Question

Tensile-strength tests were carried out on two different grades of wire rod. Grade 1 has 10 observations yielding a sample mean of 1085 and a standard deviation of 52. Grade 2 has 15 observations yielding a sample mean of 1034 and a standard deviation of 61. Assume the populations to be approximately normal with equal variances.
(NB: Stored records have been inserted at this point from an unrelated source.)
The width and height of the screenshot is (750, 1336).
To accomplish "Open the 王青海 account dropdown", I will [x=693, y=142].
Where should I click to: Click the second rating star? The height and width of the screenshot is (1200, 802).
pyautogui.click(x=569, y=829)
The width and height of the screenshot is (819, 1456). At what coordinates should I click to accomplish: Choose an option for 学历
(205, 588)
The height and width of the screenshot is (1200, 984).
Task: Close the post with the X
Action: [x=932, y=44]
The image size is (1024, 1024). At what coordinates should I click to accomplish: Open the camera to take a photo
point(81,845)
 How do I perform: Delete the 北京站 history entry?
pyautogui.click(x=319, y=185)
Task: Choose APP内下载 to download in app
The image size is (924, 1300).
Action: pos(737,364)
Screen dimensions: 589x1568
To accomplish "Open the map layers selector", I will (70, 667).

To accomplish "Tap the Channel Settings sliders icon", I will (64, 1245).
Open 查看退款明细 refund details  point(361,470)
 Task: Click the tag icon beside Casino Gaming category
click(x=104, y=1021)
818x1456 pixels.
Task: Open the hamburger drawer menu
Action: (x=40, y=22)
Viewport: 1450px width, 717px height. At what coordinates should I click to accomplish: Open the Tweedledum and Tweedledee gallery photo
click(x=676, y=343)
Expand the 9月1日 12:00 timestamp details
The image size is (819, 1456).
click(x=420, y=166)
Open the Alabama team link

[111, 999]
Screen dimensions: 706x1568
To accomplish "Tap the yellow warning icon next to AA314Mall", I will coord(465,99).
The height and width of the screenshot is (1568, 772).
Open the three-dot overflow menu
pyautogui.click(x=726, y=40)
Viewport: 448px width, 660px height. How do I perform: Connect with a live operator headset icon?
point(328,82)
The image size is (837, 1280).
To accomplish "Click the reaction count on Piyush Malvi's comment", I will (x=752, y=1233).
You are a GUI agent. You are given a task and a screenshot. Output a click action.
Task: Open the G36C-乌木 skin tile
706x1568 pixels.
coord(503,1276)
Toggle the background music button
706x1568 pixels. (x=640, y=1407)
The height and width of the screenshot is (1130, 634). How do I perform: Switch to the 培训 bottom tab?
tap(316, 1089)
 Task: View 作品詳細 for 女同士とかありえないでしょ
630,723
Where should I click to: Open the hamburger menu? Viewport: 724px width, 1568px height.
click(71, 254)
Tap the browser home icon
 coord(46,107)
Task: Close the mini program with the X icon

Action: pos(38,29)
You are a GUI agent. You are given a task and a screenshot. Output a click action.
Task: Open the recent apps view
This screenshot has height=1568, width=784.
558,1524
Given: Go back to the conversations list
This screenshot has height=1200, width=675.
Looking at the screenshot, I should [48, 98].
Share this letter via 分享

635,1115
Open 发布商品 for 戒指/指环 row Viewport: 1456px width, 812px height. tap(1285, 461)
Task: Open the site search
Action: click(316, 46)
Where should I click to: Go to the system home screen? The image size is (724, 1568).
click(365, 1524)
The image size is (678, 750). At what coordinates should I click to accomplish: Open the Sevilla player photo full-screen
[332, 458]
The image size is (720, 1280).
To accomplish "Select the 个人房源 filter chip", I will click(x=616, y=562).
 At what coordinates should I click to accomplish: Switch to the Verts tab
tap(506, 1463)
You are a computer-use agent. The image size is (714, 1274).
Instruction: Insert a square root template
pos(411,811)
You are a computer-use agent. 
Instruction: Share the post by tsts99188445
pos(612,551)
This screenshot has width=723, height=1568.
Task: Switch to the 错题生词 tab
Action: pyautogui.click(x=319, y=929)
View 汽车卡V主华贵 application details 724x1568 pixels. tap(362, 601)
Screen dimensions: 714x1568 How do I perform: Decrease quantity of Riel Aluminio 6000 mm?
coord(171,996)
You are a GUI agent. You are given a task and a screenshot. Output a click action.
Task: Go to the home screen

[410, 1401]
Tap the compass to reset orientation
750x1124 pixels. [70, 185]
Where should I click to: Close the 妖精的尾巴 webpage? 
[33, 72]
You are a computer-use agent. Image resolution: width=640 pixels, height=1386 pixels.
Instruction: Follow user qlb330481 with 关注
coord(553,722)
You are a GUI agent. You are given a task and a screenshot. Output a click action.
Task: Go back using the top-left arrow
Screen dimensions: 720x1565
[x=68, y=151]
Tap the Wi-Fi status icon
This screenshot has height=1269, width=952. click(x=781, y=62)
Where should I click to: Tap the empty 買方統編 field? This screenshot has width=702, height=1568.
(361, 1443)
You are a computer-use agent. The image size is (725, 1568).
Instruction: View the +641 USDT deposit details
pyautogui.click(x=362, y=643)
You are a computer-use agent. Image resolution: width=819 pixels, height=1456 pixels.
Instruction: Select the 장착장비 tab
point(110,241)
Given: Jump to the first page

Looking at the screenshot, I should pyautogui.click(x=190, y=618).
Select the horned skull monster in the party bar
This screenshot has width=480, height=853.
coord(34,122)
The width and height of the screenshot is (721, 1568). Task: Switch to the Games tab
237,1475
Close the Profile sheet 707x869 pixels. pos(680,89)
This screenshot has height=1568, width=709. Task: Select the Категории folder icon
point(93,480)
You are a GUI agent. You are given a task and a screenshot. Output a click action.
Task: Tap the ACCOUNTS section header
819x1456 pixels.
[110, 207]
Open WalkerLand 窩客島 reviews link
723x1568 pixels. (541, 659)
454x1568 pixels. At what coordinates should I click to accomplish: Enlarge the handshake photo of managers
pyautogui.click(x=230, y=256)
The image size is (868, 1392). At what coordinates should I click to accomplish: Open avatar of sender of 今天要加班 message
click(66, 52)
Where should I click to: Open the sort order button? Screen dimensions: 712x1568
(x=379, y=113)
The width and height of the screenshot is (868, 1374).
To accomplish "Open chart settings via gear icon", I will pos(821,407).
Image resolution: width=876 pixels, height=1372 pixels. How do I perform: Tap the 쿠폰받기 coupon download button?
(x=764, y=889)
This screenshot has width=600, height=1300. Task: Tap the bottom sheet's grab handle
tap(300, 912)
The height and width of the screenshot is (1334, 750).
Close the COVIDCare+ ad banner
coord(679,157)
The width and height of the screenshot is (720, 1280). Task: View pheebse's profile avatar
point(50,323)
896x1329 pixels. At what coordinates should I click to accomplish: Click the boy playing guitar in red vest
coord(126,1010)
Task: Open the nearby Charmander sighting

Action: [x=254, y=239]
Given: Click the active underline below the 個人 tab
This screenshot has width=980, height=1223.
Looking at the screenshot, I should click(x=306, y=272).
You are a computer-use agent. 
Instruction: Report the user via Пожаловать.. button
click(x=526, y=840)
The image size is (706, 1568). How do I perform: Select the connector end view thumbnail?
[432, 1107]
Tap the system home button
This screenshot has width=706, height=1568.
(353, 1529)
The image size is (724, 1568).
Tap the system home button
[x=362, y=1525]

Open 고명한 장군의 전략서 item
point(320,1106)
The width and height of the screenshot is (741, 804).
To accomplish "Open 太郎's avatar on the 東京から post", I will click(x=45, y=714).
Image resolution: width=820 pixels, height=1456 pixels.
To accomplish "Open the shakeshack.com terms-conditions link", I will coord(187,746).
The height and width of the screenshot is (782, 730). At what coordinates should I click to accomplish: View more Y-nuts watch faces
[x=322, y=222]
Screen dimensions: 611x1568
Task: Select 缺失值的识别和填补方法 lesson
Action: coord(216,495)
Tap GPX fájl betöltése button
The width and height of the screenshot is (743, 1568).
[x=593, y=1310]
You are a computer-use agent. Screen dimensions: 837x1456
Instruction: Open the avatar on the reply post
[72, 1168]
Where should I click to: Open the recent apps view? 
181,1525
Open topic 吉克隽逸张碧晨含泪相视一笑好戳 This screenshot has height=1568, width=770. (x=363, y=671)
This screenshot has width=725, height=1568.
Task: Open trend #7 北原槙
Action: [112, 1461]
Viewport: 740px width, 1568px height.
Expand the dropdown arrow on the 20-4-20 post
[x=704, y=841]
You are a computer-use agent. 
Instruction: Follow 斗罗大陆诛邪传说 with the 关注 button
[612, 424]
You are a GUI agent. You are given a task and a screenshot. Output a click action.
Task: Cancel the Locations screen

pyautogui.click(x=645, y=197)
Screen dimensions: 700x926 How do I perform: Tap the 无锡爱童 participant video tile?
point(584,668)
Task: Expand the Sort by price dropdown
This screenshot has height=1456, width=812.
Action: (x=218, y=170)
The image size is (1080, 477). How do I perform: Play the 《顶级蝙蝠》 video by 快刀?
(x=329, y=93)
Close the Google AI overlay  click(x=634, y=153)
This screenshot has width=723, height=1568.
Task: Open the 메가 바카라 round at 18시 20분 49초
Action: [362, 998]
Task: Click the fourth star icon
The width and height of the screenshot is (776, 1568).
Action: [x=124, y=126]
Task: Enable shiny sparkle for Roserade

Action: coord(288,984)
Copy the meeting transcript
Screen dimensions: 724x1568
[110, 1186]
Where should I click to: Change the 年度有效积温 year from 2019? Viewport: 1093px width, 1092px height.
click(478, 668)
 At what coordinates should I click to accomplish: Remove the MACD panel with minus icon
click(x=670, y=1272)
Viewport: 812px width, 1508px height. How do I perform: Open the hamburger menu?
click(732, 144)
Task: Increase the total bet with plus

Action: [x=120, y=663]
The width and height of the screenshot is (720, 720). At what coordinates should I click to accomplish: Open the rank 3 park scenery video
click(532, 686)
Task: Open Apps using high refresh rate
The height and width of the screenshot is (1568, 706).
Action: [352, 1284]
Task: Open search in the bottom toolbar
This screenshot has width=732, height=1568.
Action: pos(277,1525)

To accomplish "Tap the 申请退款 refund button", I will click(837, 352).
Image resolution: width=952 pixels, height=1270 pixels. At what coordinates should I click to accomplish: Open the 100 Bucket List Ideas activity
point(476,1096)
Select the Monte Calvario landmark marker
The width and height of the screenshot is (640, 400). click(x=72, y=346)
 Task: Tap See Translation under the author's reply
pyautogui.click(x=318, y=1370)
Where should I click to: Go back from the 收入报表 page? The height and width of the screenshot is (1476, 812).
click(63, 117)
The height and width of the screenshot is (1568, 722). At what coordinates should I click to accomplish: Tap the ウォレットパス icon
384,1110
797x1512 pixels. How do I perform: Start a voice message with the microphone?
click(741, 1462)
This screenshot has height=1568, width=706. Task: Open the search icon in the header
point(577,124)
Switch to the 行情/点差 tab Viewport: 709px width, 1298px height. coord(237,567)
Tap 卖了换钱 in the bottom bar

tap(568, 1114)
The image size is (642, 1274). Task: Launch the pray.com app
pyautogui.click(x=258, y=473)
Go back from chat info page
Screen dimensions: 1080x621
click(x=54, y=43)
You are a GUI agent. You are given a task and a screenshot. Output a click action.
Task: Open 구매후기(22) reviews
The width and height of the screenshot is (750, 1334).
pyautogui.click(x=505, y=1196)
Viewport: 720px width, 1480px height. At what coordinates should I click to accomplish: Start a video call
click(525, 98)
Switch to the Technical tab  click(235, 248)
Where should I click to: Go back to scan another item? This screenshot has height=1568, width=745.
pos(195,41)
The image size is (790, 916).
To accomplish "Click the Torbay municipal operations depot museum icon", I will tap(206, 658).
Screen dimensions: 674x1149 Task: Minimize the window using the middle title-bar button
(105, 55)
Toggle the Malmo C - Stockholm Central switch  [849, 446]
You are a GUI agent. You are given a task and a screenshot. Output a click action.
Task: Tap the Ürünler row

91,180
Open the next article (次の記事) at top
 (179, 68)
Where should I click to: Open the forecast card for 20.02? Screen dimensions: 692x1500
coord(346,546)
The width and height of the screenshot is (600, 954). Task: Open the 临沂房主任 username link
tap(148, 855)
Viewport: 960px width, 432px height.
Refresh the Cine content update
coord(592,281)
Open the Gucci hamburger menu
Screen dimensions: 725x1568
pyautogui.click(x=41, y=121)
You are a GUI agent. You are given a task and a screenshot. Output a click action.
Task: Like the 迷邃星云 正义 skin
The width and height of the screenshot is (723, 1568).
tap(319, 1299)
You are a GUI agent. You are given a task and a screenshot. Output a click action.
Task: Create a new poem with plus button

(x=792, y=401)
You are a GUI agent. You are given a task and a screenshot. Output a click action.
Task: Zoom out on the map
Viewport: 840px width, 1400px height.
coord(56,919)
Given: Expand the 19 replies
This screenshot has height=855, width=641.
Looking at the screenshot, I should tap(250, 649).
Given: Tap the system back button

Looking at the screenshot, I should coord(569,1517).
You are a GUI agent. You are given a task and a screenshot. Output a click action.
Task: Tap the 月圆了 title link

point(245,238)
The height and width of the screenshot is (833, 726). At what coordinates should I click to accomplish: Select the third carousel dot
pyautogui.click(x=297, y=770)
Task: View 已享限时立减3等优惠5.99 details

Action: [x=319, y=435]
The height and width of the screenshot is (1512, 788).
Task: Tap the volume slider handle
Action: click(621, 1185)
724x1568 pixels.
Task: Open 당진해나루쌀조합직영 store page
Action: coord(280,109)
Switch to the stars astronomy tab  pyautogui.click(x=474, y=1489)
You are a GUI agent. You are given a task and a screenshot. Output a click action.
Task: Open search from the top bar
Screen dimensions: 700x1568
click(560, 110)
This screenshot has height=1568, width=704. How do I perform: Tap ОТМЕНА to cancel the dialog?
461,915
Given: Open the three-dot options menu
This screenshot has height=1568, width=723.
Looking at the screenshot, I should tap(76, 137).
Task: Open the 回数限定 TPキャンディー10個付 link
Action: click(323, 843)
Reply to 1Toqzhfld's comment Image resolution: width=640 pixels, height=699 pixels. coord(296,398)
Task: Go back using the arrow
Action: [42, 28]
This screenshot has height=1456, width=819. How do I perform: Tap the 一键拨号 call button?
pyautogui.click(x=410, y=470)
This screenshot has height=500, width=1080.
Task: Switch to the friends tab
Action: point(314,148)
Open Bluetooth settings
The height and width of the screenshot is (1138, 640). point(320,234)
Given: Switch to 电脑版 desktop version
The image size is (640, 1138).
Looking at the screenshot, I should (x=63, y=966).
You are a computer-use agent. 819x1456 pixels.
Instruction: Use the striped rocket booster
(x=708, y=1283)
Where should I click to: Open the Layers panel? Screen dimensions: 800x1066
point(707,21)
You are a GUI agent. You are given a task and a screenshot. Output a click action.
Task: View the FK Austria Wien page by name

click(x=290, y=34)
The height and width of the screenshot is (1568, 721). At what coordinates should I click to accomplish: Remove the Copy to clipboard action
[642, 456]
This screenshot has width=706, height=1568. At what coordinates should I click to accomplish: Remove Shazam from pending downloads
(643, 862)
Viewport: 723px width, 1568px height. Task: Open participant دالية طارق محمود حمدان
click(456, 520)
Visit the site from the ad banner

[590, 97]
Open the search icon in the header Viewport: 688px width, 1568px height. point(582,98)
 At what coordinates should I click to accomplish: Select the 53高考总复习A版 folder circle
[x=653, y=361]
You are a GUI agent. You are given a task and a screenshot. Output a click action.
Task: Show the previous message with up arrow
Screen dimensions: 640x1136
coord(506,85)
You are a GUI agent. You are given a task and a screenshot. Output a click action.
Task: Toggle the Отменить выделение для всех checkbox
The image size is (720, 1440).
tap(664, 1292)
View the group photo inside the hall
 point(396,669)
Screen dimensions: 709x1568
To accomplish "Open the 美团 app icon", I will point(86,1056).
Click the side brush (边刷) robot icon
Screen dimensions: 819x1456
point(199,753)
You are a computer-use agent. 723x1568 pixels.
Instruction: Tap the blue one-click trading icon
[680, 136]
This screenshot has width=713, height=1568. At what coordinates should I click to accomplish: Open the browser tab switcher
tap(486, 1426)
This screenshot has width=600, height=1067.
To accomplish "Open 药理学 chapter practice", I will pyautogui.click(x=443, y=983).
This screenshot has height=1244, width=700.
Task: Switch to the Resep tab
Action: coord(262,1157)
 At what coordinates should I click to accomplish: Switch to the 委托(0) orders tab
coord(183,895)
State and conclude your hypothesis at the 0.05 level of significance if grade 1 and grade 2 true means are equal to each other.

Answer 1

`t=\frac{(1085 -1034)-(0)}{57.646\sqrt{(1)/(10)+(1)/(15)}}=2.167`

`p_v =2*P(t_(23)<-2.167) =0.0408`

We see that the p value is lower than the significance level provided of 0.05 so then we have enough evidence to conclude that the true means are different at 5% of significance.

Explanation:

Data given

`n_1 =10` represent the sample size for group 1

`n_2 =15` represent the sample size for group 2

`\bar X_1 =1085` represent the sample mean for the group 1

`\bar X_2 =1034` represent the sample mean for the group 2

`s_1=52` represent the sample standard deviation for group 1

`s_2=61` represent the sample standard deviation for group 2

We are assuming that the two samples are normally distributed with equal variances and that means:

`\sigma^2_1 =\sigma^2_2 =\sigma^2`

System of hypothesis

Null hypothesis:
`\mu_1 = \mu_2`

Alternative hypothesis:
`\mu_1 \\eq \mu_2`

The statistic is given by:

`t=\frac{(\bar X_1 -\bar X_2)-(\mu_(1)-\mu_2)}{S_p\sqrt{(1)/(n_1)+(1)/(n_2)}}`

The degrees of freedom are given by:

`n_1+n_2 -2`

And the pooled variance is:

`S^2_p =((n_1-1)S^2_1 +(n_2 -1)S^2_2)/(n_1 +n_2 -2)`

Replacing we got:

`S^2_p =((10-1)(52)^2 +(15 -1)(61)^2)/(10 +15 -2)=3323.043`

And the deviation would be:

`S_p=57.646`

The degrees of freedom are:

`df=10+15-2=23`

The statistic would be:

`t=\frac{(1085 -1034)-(0)}{57.646\sqrt{(1)/(10)+(1)/(15)}}=2.167`

The p value would be

`p_v =2*P(t_(23)<-2.167) =0.0408`

We see that the p value is lower than the significance level provided of 0.05 so then we have enough evidence to conclude that the true means are different at 5% of significance.